> Belge Metni
Hindistan'ın piyasa değerine göre en büyük şirketi olan Reliance Industries Ltd'nin, son derece indirimli Rus petrolü satın alarak yoluna devam ettiği herkesin bildiği bir SIR'dı. Jamnagar'da kapasite olarak dünyanın en büyük rafinerisine sahip olan Reliance, RUS petrolüne ev sahipliği yapıyordu. İşin garip yanı, Reliance'ın Başkanı Mukesh Ambani, BM 2030 Yeşil Gündemi için ham petrol ve gazın sona erdirilmesinin önemli bir destekçisi olan Davos Dünya Ekonomik Forumu'nun Yönetim Kurulu'nda yer alıyordu...
Para sihirbazı olarak bilinen Soros, MÜNİH GÜVENLİK KONFERANSI'nda konuşuyor ve "Modi hesap verecek Hindistan'a demokrasi gelecek" diyordu. Soros yüklendikçe MODİ'nin etrafındaki tüm siyasiler ve güç odakları SOROS'u lanetliyordu. Ülkelerine kast eden bir düşman olarak görüyorlardı. Herkesin bildiği adımlar tekrar güncelleniyordu. Ve SOROS orada da yeniliyordu...

Bir koleksiyondan kayıtlar
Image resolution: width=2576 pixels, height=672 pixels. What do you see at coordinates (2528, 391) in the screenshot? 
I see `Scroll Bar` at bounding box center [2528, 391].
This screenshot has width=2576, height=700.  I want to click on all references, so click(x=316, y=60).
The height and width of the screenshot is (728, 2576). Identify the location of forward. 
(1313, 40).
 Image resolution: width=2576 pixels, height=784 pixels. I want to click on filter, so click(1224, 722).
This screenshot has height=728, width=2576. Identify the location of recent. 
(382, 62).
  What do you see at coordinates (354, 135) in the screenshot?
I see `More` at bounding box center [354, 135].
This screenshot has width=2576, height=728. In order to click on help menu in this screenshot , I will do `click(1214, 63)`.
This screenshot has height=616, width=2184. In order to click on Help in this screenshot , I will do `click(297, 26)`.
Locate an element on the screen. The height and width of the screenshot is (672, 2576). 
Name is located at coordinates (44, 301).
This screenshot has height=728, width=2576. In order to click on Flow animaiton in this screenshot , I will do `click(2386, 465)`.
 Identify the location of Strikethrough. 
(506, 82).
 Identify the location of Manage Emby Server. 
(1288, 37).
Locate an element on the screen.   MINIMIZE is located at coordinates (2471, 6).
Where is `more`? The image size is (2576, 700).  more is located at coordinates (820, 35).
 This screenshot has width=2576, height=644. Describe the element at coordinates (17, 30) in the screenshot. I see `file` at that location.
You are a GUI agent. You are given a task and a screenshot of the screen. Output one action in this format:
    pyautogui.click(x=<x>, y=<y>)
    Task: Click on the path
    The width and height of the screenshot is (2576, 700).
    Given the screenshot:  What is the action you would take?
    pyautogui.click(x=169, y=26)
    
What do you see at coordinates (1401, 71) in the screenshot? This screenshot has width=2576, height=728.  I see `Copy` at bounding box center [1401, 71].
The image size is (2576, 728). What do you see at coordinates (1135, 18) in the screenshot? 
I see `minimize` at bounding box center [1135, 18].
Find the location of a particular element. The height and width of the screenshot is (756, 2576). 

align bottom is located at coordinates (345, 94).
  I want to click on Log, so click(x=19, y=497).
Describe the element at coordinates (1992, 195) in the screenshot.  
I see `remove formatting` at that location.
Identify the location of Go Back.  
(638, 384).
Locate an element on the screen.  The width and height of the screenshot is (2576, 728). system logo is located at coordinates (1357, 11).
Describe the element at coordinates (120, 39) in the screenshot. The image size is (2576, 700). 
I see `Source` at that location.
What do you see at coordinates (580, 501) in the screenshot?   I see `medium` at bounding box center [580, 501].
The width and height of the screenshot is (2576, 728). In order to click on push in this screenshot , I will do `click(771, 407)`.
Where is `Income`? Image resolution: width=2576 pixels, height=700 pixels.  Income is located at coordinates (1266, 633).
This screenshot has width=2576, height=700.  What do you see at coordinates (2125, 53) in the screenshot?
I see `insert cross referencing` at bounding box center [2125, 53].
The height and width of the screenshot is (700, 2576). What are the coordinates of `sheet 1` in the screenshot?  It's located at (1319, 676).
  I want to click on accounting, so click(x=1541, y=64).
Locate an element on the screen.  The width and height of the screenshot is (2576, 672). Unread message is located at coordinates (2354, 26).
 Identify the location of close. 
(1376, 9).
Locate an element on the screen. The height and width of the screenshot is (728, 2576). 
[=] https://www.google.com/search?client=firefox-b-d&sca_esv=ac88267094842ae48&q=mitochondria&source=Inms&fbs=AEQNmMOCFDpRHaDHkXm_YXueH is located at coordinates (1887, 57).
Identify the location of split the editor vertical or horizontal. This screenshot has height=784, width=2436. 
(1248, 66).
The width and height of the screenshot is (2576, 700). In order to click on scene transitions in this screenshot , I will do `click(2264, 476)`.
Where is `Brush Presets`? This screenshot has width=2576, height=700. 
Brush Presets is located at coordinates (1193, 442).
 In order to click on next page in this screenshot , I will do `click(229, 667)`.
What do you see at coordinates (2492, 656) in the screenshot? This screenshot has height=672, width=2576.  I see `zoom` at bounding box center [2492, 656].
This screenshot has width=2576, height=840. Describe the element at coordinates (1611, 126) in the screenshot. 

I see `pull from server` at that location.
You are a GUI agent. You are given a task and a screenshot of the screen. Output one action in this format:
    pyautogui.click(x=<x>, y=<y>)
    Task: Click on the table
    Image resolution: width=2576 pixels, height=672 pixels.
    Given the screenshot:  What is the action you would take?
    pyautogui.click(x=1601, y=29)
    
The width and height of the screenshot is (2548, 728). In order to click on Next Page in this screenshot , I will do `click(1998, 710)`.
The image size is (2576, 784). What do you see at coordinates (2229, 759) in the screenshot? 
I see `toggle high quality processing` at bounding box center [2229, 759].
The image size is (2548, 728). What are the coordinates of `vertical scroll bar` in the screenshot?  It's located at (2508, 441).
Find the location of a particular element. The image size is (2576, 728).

> Görev Yönergesi
Belge metninin tamamını hiçbir değişiklik yapmadan yazıya geçirin.

> Yazılı Çözüm
Hindistan'ın piyasa değerine göre en büyük şirketi olan Reliance Industries Ltd'nin, son derece indirimli Rus petrolü satın alarak yoluna devam ettiği herkesin bildiği bir SIR'dı. Jamnagar'da kapasite olarak dünyanın en büyük rafinerisine sahip olan Reliance, RUS petrolüne ev sahipliği yapıyordu. İşin garip yanı, Reliance'ın Başkanı Mukesh Ambani, BM 2030 Yeşil Gündemi için ham petrol ve gazın sona erdirilmesinin önemli bir destekçisi olan Davos Dünya Ekonomik Forumu'nun Yönetim Kurulu'nda yer alıyordu...
Para sihirbazı olarak bilinen Soros, MÜNİH GÜVENLİK KONFERANSI'nda konuşuyor ve "Modi hesap verecek Hindistan'a demokrasi gelecek" diyordu. Soros yüklendikçe MODİ'nin etrafındaki tüm siyasiler ve güç odakları SOROS'u lanetliyordu. Ülkelerine kast eden bir düşman olarak görüyorlardı. Herkesin bildiği adımlar tekrar güncelleniyordu. Ve SOROS orada da yeniliyordu...